Ike v. Jefferson Nat. Life Ins. Co, 267 Mont. 396 (1994)
The plaintiff died of pulmonary aspiration while allegedly intoxicated and his estate filed a claim for accidental death benefits. The insurer denied the claim and Duckworth Law filed suit against the insurer. The plaintiff was awarded accidental death benefits by the Lake County District court. The insurance company appealed to the Montana Supreme Court. After hearing oral argument, the Supreme Court affirmed the District Court’s decision to award benefits to the plaintiff.

Oakland v. Wolf , 258 Mont. 35 (1993)
Duckworth Law Office represented Debra Okland, mother of eight year old Bernie Okland who was injured when he was struck by a car. In the guardian’s action the jury returned a verdict, finding that both the driver and the child were negligent and that each was 50 percent responsible for the collision. On appeal, among the driver’s contentions was that the district court erred when it denied his motions for summary judgment, a directed verdict, and judgment notwithstanding the verdict based on the sufficiency of the evidence. The court concluded that there was sufficient evidence to support the jury’s finding that the driver was negligent by failing to keep a proper lookout and have his vehicle under sufficient control to avoid his collision with the child. The driver also contended that an inadvertent instruction read to the jury was a misstatement of the law, and that he was prejudiced as a result. The court found that the driver had not objected to the district court’s solution for dealing with the mistake, but instead chose to submit his case to the jury based on the posture that it was in. The driver was, therefore, precluded from requesting relief in the nature of a mistrial for the first time on appeal after receiving a verdict from the jury that he considered adverse. The verdict awarding the Oklands damages was upheld.
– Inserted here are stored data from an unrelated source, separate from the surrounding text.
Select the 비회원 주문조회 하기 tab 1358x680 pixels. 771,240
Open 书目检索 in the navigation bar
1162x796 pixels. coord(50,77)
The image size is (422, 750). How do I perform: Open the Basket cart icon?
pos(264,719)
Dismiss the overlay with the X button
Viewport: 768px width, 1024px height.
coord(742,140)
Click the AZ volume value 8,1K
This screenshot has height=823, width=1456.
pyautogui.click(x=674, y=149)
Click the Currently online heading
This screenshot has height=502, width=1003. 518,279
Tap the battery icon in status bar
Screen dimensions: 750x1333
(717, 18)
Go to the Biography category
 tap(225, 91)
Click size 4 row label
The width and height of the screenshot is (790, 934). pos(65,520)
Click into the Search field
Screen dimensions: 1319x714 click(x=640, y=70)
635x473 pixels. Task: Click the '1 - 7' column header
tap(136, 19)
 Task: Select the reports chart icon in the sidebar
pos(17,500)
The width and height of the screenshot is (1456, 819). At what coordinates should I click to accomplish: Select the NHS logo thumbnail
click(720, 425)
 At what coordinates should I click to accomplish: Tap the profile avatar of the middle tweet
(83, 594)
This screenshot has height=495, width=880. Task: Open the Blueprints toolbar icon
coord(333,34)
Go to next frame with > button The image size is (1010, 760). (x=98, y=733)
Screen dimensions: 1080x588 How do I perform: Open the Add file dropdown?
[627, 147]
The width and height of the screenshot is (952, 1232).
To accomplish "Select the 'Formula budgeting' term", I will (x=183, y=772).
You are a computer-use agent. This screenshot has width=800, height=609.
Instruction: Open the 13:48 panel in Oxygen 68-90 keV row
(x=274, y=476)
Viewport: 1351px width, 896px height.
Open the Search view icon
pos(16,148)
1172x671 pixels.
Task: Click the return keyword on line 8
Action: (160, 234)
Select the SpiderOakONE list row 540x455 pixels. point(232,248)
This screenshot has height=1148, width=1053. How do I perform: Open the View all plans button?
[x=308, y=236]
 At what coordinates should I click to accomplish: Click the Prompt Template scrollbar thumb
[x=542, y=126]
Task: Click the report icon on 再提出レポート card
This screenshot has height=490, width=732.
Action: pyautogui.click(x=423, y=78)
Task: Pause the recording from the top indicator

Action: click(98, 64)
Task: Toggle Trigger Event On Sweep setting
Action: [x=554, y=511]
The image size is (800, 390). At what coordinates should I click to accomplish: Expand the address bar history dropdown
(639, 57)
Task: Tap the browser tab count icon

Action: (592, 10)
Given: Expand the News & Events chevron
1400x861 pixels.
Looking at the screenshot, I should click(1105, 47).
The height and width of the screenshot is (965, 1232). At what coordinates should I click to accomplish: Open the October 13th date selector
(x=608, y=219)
Thornock v. State of Montana, 229 Mont. 67 (1987)
Man was injured while removing a block of wood jammed in a conveyor belt. The Supreme Court found that the state’s duty to inspect was superseded by federal regulations.

Bartell v. State of Montana, 1985 Mont. Lexis 672 (1985)
Bartell struck a traffic island with a motorcycle, lost control, and was thrown to the side of the highway. A blood-alcohol test indicated an illegal level. The district court found that if the injured party had been driving in a reasonably careful and prudent manner and not under the influence of alcohol, he could have easily avoided the collision with the traffic island. Any deficiencies in the highway design, signing, or maintenance were not found to be a cause of the accident. The Montana Supreme Court affirmed on rehearing.

9th Circuit U.S. Court of Appeals

Webster v. United States of America, 22 F.3d 221 (1994)
The decedent was killed at Mission Valley Speedway, located on property held by the government in trust for two tribes, who had leased the property to the speedway owner with the approval of the Bureau of Indian Affairs (BIA). The estate representative alleged that the government was negligent in allowing the lease of the land for use as a speedway when the speedway was not safely barricaded, constructed or designed. The court held that the representative’s suit was barred by the discretionary function exception to the FTCA The court further held that whether the BIA was negligent under state law in approving the lease or failing to monitor it was irrelevant.

Thornock v. Washington Insurance Guaranty Assoc., 942 F.2d 794 (1991)
Duckworth Law Office represented Thornock who had reached a settlement agreement with an insurance company that subsequently became insolvent. Appellant insurer challenged the part of the order requiring it to honor a settlement agreement between Thornock and another insurance company before the other insurance company was declared insolvent. The court affirmed the order that appellant was obligated to pay Thornock under the settlement agreement and reversed the order that appellant did not have to pay interest. The court held that Thornock was entitled to interest because the action could not be classified as an action that did not arise from a breach of contract. The court concluded that because the obligation to pay the settlement agreement arose out of the insurance policy, it was a covered claim that was binding upon appellant.